The Rev. Amy Pringle
St. George's Episcopal Church,
Let's start with numbers: In May of 2010, UCLA School of Law's Williams Institute published a report stating there were an estimated 70,000 lesbians, gay men and bisexuals serving on active duty, in the ready reserve in standby and retired reserve forces, accounting for approximately 2.2% of military personnel.
Like the other 98% of the military (or at least the ones in active combat duty), they risk their lives in exactly the same way. Their blood spills exactly the same way. Their families rejoice their safe homecoming and grieve their losses exactly the same way.
Adml. Michael Mullen, Chairman of the Joint Chiefs of Staff, has said, "I cannot escape being troubled by the fact that we [force] young men and women to lie about who they are in order to defend their fellow citizens ... For me, it comes down to integrity — theirs as individuals and ours as an institution."
It seems completely contrary that we send our troops into battle primarily to defend freedom. And yet we do so with a philosophy that limits the rights of a select group, even though all are willing, and have volunteered, to make the ultimate sacrifice. Personally, I think it takes an incredibly selfless person to defend a stranger's freedom while theirs is being compromised.
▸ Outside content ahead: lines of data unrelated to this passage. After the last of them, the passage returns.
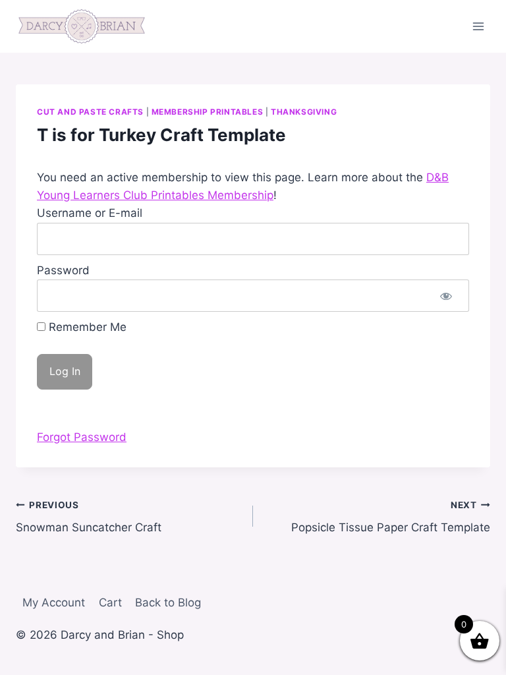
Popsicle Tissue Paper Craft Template (390, 517)
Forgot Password (81, 437)
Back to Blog (168, 602)
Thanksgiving (304, 112)
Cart (110, 602)
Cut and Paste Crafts (90, 112)
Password (63, 270)
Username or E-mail (89, 213)
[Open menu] (478, 26)
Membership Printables (208, 112)
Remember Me (85, 327)
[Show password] (446, 295)
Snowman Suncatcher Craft (88, 517)
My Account (53, 602)
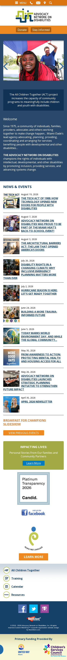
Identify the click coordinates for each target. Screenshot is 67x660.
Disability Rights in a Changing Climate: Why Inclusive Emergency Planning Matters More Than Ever (29, 271)
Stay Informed (41, 29)
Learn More (33, 463)
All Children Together (25, 570)
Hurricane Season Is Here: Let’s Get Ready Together (39, 292)
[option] (18, 650)
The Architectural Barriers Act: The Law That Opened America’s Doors (41, 246)
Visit (44, 3)
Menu (23, 2)
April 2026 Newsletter (36, 401)
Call (31, 3)
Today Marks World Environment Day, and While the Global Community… (41, 336)
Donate (22, 29)
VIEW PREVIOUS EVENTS (24, 433)
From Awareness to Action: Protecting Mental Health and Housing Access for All (41, 358)
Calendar (17, 586)
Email (38, 3)
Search (50, 3)
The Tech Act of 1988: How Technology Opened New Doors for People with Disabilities (39, 203)
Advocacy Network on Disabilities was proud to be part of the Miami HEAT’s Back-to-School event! (41, 226)
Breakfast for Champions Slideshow (24, 422)
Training (17, 578)
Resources (18, 595)
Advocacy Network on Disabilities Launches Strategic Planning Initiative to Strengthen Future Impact (30, 382)
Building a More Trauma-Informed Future (39, 313)
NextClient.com (34, 630)
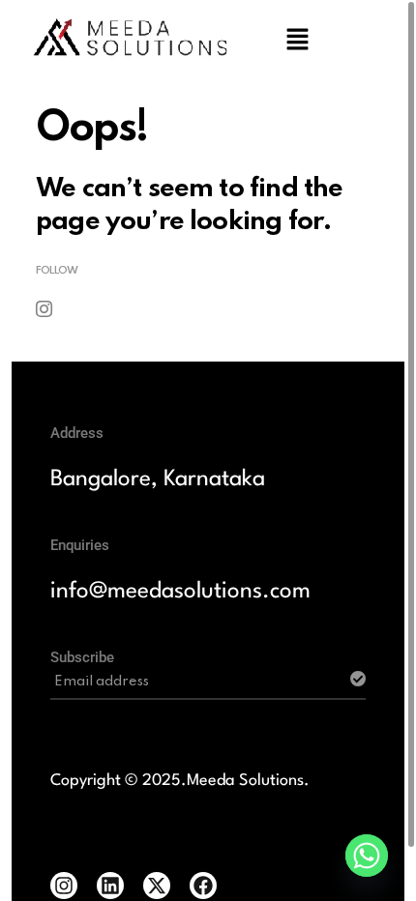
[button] (297, 38)
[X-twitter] (156, 885)
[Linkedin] (110, 885)
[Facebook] (203, 885)
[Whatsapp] (366, 855)
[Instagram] (63, 885)
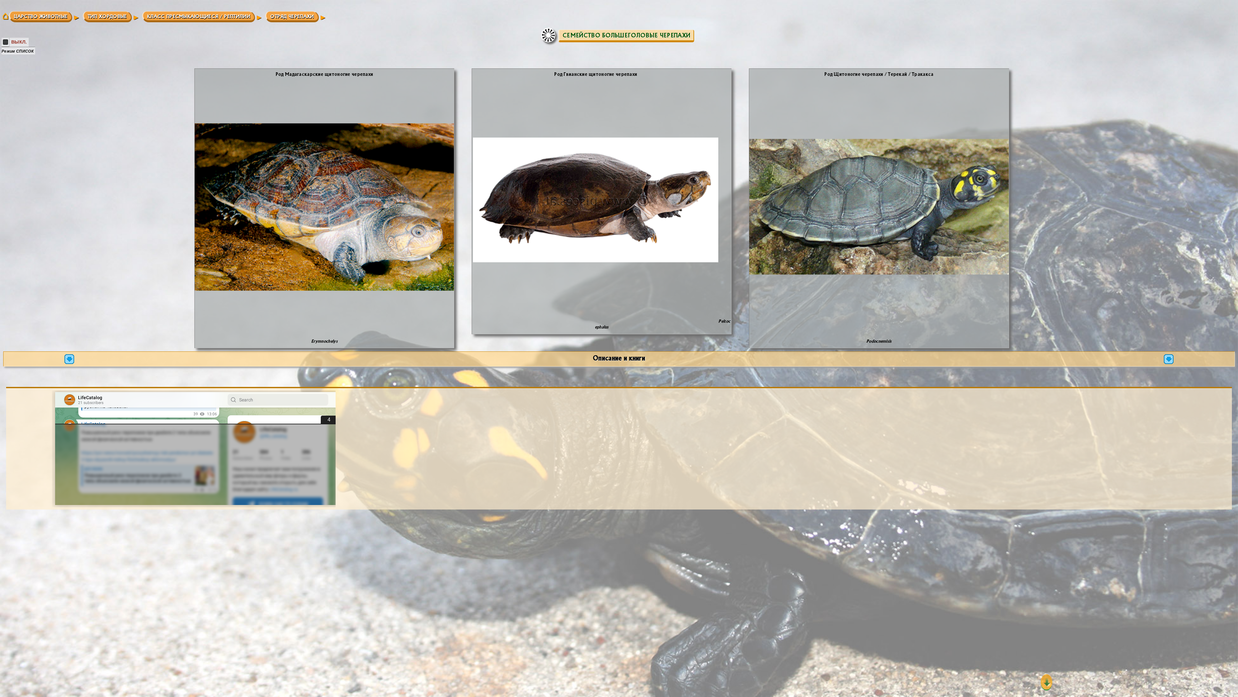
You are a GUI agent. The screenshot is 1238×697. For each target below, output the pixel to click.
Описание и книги (619, 358)
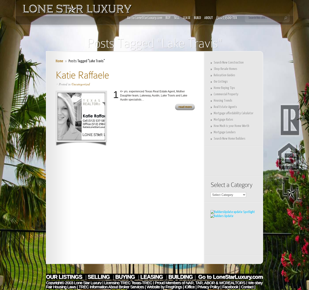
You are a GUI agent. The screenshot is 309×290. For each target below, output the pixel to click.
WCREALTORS (231, 282)
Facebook (230, 287)
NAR (189, 282)
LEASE (186, 18)
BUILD (197, 18)
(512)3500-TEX (226, 18)
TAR (198, 282)
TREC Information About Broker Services (111, 287)
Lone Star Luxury (87, 282)
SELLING (99, 277)
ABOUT (208, 18)
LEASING (152, 277)
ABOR (209, 282)
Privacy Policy (208, 287)
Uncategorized (80, 84)
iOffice (190, 287)
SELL (177, 18)
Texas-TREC (141, 282)
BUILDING (180, 277)
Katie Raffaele (82, 75)
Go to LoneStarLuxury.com (144, 18)
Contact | (248, 287)
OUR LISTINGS (64, 277)
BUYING (125, 277)
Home (59, 61)
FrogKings (173, 287)
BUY (168, 18)
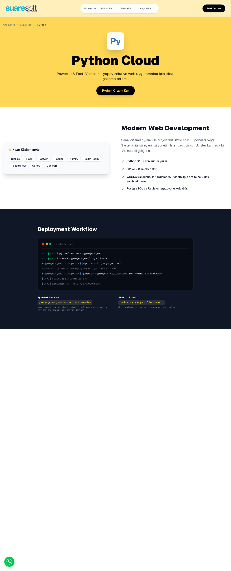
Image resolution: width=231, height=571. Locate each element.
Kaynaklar (145, 8)
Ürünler (88, 8)
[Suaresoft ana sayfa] (21, 8)
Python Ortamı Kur (115, 90)
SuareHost (26, 24)
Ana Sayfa (9, 24)
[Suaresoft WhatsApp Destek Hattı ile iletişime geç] (9, 562)
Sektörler (126, 8)
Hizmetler (106, 8)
I suppose if we can't get beyond the abstract moral argument, then perhaps we ought to look at the concrete, fiscal benefit to repealing this law. The Williams Institute report also pointed out that since the inception of Don't Ask/Don't Tell, the US government has spent between $290 million and more than a half-billion dollars to implement the policy. That is money that could be used to help ensure the safety of every soldier, regardless of any sexual preference. Can anyone seriously argue that a safer military would weaken morale? I doubt it.